Segundo o processo, o cliente recebeu, em 2025, uma ligação de uma pessoa que se apresentou como servidora do Instituto Nacional do Seguro Social (INSS). Durante a conversa, a golpista informou que o benefício previdenciário seria suspenso caso a vítima não realizasse uma suposta prova de vida.
Seguindo as orientações recebidas por telefone, o consumidor fez o reconhecimento facial pelo aplicativo do banco.

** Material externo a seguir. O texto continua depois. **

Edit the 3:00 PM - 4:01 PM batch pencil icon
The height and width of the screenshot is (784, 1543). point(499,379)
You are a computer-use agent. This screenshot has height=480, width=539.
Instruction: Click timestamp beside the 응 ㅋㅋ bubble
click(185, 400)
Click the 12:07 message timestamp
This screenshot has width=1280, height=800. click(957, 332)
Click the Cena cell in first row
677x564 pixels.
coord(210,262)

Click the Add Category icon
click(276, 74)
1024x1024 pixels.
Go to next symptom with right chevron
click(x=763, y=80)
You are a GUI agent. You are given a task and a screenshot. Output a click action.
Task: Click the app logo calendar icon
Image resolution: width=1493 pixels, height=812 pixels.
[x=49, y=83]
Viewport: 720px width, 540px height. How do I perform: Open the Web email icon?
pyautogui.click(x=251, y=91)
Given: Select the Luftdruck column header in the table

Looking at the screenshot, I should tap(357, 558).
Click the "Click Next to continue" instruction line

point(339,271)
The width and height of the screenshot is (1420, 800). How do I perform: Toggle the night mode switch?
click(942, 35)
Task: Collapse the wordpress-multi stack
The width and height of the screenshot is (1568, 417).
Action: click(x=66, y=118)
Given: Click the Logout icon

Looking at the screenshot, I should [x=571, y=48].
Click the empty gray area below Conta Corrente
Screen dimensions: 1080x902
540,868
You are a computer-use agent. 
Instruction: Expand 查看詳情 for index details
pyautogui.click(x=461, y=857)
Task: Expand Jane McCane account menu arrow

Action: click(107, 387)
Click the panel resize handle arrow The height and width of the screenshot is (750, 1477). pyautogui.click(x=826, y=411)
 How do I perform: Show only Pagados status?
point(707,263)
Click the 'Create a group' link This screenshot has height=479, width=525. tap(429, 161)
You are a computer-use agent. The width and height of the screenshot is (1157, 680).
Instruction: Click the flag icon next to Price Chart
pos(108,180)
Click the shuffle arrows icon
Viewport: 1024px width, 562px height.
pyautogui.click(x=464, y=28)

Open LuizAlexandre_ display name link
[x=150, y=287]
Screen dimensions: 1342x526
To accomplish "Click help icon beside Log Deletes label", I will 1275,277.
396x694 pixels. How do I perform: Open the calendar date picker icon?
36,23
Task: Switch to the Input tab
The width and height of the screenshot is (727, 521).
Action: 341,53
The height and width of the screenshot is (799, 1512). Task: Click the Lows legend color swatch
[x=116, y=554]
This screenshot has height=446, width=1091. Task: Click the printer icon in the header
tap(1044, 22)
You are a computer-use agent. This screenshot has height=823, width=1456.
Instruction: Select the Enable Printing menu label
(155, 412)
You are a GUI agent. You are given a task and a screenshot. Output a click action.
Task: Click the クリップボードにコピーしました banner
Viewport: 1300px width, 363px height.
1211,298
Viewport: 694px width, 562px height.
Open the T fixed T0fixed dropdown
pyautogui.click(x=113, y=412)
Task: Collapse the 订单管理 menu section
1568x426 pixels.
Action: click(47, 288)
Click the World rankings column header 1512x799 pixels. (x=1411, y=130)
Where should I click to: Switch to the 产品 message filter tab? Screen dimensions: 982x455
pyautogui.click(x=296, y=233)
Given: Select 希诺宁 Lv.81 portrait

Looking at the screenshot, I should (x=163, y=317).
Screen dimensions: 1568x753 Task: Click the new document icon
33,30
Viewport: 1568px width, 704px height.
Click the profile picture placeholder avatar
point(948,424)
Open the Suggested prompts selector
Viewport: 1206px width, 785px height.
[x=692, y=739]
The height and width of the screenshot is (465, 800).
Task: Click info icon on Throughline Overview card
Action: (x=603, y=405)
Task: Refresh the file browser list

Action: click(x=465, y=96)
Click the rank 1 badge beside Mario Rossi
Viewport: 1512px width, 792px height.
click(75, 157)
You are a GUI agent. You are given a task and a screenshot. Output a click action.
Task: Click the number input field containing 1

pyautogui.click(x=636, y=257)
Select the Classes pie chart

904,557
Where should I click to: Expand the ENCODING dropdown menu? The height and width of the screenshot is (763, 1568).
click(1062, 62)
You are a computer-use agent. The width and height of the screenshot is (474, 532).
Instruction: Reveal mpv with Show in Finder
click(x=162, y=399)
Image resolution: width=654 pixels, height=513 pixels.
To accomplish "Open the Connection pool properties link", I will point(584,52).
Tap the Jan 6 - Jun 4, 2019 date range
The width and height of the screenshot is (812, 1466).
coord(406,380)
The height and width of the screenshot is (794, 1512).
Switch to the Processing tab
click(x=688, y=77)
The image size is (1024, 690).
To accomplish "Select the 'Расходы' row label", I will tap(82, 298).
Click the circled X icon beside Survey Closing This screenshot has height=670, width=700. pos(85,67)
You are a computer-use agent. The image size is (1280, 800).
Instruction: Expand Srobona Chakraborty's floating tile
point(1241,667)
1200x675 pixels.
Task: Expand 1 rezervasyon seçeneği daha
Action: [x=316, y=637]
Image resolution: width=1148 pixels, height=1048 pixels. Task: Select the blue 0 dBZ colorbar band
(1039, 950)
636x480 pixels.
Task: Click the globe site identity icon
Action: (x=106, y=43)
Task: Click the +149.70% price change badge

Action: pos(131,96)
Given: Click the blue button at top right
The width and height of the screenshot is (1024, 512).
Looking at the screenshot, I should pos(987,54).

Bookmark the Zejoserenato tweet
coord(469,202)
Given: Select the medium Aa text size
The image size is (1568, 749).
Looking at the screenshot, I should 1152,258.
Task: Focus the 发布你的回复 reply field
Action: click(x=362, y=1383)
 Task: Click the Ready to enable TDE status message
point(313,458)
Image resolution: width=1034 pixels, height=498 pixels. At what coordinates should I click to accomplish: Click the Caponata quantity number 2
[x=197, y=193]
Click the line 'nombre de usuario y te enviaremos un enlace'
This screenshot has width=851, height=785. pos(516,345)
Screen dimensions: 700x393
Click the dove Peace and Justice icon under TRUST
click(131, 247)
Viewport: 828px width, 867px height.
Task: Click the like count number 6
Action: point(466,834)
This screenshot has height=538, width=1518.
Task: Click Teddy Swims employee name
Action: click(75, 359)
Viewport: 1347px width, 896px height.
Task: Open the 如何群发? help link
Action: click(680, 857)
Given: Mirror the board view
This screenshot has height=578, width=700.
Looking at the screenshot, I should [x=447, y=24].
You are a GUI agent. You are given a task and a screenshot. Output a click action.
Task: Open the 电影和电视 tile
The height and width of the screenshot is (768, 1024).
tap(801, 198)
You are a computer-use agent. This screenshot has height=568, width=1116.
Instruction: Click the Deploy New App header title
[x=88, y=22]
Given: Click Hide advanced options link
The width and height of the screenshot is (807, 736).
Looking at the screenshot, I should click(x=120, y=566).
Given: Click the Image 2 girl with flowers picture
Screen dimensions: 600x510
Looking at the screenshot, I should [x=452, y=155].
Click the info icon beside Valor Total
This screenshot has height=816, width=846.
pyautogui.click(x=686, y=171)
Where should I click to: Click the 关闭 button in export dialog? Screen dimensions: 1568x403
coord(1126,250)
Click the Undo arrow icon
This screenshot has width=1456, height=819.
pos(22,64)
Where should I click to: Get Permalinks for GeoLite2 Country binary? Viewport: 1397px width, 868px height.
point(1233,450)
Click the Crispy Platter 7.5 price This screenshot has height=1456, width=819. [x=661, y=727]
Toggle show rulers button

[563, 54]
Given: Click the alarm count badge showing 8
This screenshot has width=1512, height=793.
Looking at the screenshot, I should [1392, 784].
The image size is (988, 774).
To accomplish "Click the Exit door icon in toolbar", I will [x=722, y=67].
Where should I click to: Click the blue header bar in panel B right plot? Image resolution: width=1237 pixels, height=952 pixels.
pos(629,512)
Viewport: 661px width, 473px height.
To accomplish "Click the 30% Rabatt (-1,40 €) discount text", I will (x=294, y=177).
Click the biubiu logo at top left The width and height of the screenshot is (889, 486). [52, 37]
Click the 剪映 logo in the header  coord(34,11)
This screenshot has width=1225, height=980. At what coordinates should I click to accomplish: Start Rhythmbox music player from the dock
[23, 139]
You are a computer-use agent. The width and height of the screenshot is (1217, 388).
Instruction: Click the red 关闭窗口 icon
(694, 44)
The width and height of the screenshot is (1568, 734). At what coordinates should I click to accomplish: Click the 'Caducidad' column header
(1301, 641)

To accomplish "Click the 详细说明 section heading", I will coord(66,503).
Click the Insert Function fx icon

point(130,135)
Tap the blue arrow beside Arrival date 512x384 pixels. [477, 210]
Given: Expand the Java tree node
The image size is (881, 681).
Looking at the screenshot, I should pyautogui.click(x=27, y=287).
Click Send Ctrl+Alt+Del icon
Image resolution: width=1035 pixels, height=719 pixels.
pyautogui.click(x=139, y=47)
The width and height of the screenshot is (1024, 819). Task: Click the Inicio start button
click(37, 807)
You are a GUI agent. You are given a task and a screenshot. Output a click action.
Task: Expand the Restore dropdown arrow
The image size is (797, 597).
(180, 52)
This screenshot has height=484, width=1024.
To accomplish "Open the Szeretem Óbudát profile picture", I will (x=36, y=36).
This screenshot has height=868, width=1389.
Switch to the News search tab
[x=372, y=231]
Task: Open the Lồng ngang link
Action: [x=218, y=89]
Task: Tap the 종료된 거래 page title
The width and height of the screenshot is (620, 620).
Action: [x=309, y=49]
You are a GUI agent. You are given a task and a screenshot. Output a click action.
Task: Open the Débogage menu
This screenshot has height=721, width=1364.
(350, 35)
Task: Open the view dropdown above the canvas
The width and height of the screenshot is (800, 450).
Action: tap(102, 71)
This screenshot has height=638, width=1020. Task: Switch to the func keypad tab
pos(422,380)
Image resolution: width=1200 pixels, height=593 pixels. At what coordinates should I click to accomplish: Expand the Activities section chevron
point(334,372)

Pouco depois, percebeu que diversos pagamentos e transferências via Pix haviam sido realizados em sua conta, causando um prejuízo superior a R$ 30 mil.
Na ação, o cliente sustentou que as operações ocorreram em horários incomuns e em valores incompatíveis com seu histórico de movimentação bancária, o que, segundo ele, deveria ter despertado os sistemas de prevenção a fraudes da instituição financeira.
Banco alegou culpa da vítima
Em sua defesa, o banco afirmou que as transações foram realizadas mediante autenticação regular e que o prejuízo decorreu exclusivamente da conduta do cliente, que teria utilizado seus próprios mecanismos de segurança para autorizar as operações.
O argumento, no entanto, foi rejeitado pela Justiça. Ao analisar o caso, o magistrado levou em consideração documentos apresentados pelo consumidor, entre eles boletim de ocorrência, extratos bancários, comprovantes das transferências e registros de atendimento, que demonstraram a sequência das movimentações logo após o contato telefônico.
Na sentença, o juiz destacou que as operações ocorreram em curto espaço de tempo, em período considerado atípico e em desacordo com o padrão habitual de movimentação da conta.
Segundo ele, essas circunstâncias deveriam ter levado a instituição financeira a adotar medidas preventivas para impedir a concretização da fraude.
O magistrado também ressaltou que não ficou comprovado que o cliente tenha fornecido voluntariamente senhas bancárias, token ou autorização consciente para a realização das transferências.
Condenação
Ao concluir que houve falha na prestação do serviço, a Justiça determinou que o banco restitua R$ 30 mil ao cliente, com atualização monetária pela taxa Selic.
Além disso, a instituição foi condenada ao pagamento de R$ 5 mil por danos morais, valor que também será corrigido pela Selic.